Skip Navigation | ANU Home | Search ANU | Search FEIT | Feedback
The Australian National University
Faculty of Engineering and Information Technology (FEIT)
Department of Computer Science
Printer Friendly Version of this Document
High Performance Scientific Computing COMP3320

COMP3320/6464 2006: Laboratory 3

Loops and Memory Access Patterns

The aim of this lab is to investigate various aspects of loops and their performance

YOU MUST LOGON TO IWAKI TO DO THIS LAB

Start by creating a directory and copying all the relevant programs into that directory:

  mkdir lab3
  cd lab3
  cp -r /dept/dcs/comp3320/public/lab3/* .


Lab Assessment

You are not required to submit labs, but all lab material is examinable! You are therefore advised to record you answers to each question.

If you copied the files as above you will have a template answer file called:

COMP3320_LAB3.txt

Where relevant write answers in plain text in this file.

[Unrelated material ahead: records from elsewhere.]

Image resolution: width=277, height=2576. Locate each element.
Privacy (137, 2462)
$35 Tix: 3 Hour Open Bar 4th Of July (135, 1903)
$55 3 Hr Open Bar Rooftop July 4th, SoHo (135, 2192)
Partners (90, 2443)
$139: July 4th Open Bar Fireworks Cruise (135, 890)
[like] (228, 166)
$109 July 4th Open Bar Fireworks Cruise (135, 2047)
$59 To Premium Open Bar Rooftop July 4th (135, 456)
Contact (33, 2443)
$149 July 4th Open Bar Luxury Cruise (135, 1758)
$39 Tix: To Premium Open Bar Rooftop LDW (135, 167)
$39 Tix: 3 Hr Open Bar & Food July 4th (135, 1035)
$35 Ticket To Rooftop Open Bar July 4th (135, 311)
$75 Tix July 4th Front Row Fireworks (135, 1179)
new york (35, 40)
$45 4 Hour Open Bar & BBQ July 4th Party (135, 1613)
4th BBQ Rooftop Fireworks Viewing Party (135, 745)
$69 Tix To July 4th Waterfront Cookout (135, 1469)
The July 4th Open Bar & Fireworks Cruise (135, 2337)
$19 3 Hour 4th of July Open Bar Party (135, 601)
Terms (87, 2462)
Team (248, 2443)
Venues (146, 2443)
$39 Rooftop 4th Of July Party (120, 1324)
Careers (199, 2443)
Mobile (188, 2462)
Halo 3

At the end of the lab you should have created the following files
  • COMP3320_LAB3.txt: text answers to questions below
  • matvec0.c: matrix vector product included unrolled dot product algorithms
  • matvec1.c: COMP6464 only - matrix vector product included unrolled daxpy based algorithms
  • matvec2.c: benchmark code including modifications to test unrolled dot product and (comp6464) daxpy algorithms
  • myvec.c: unrolled dot product and (comp6464) daxpy algorithms


Assembly, Aliasing and Dependency

Objective - to clearly see compiler generated loop unrolling in the assembly code and to understand what is meant by aliasing and its implications

File vadd.c contains the following code:
     void vadd(int n, double a[], double b[]){
       int k;
       for (k = 0; k < n; k++){
          a[k] = a[k] + b[k];
       }
     }
that sums together two vectors. You should now appreciate that on the SPARC architecture and under the right conditions this loop can achieve a peak performance of 1 loop iteration every 3 clock cycles. (If you are unclear about this talk to your tutor,i.e. me!)

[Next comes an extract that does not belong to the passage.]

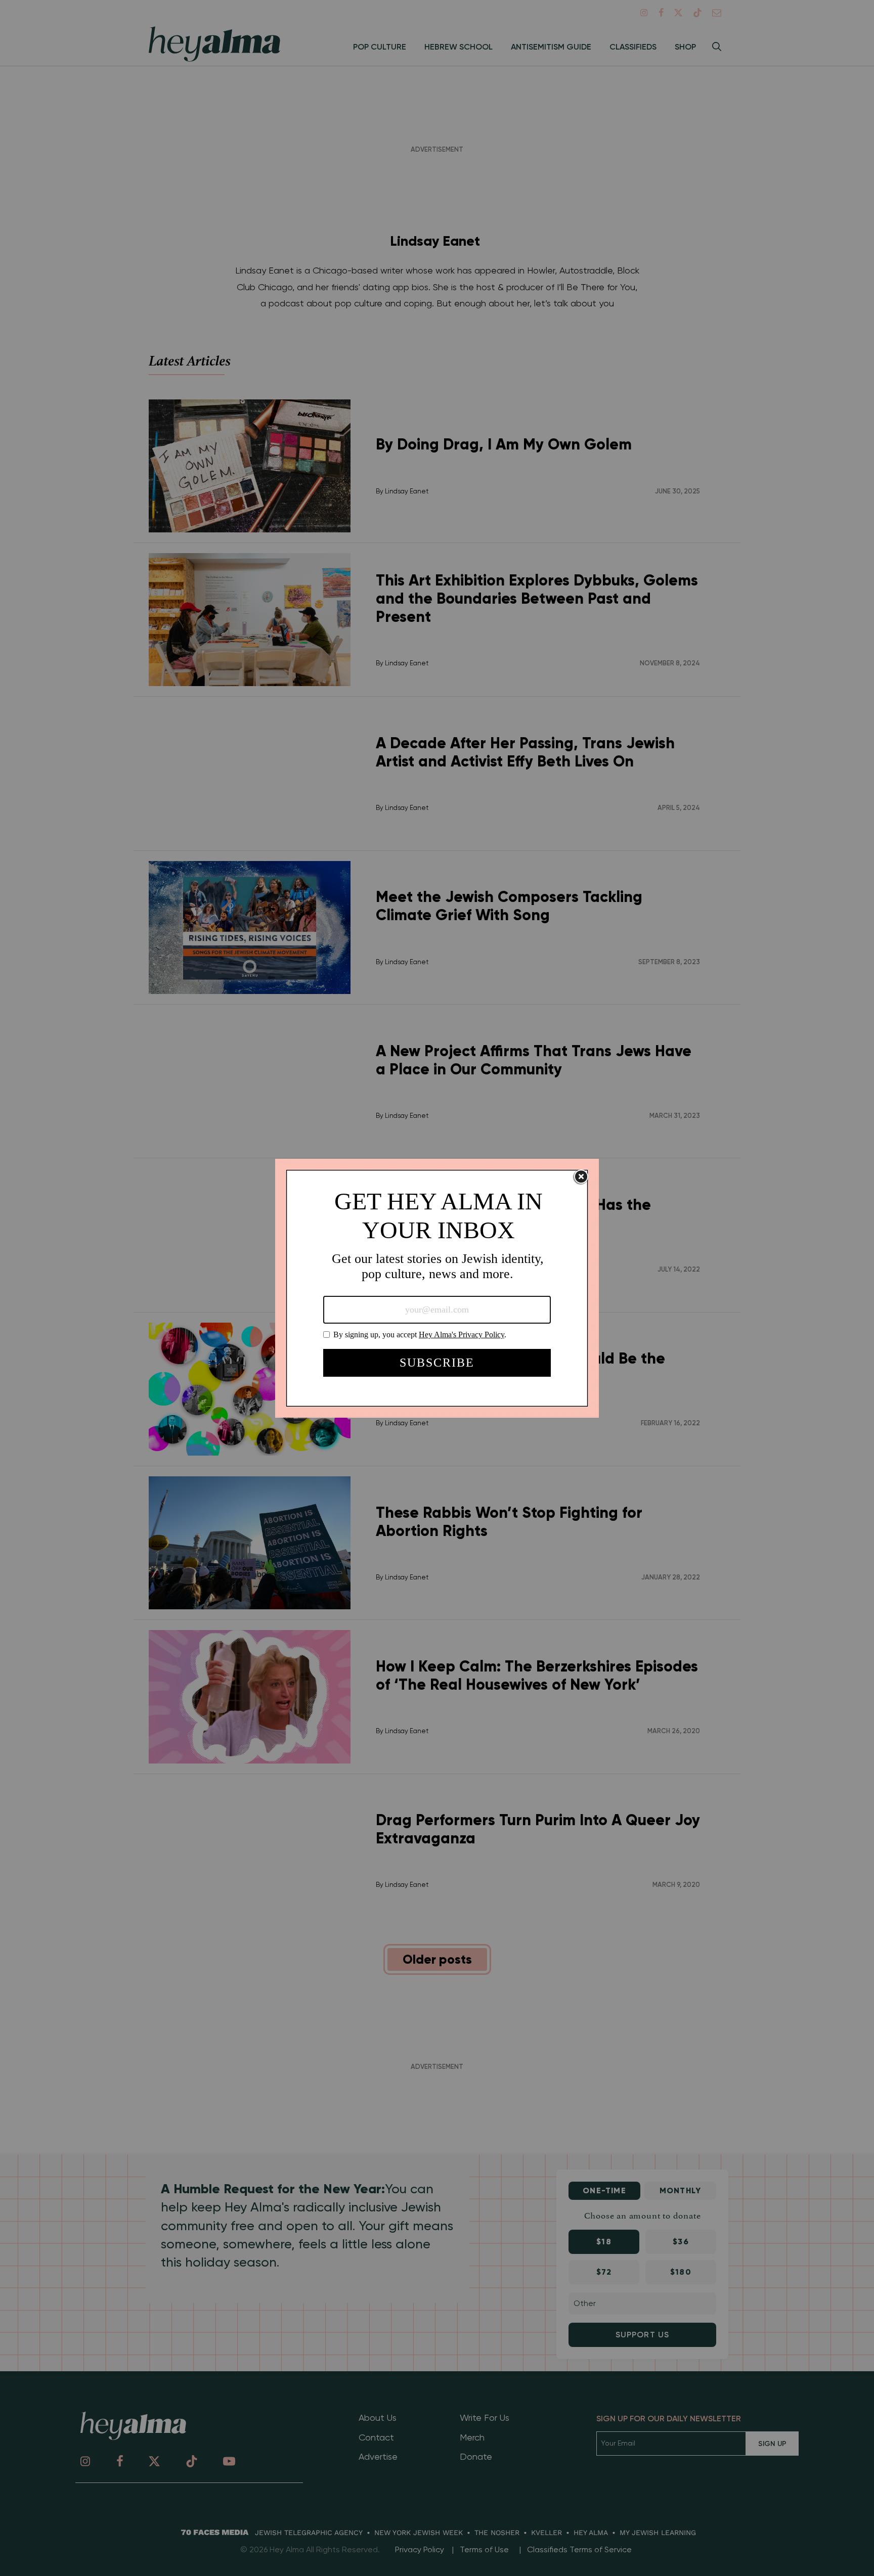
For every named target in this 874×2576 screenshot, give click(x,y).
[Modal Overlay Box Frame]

We are going to have a look at the SPARC assembly. We generate this using the -S compiler flag. Use the following command:

	cc -fast -xarch=v8plusa -xprefetch=no -S vadd.c
or
        make vadd.s
The assembly is placed in a file with a .s postfix, ie vadd.s. Note the -xprefetch=no command tells the compiler not to generate prefetch instructions. Prefetches are like early loads that aim to bring data from memory to cache in advance of needing the data. They take up a load/store instruction slot - and in this case complicate the assembly. (At a later stage you can try removing this line and comparing the assembly.)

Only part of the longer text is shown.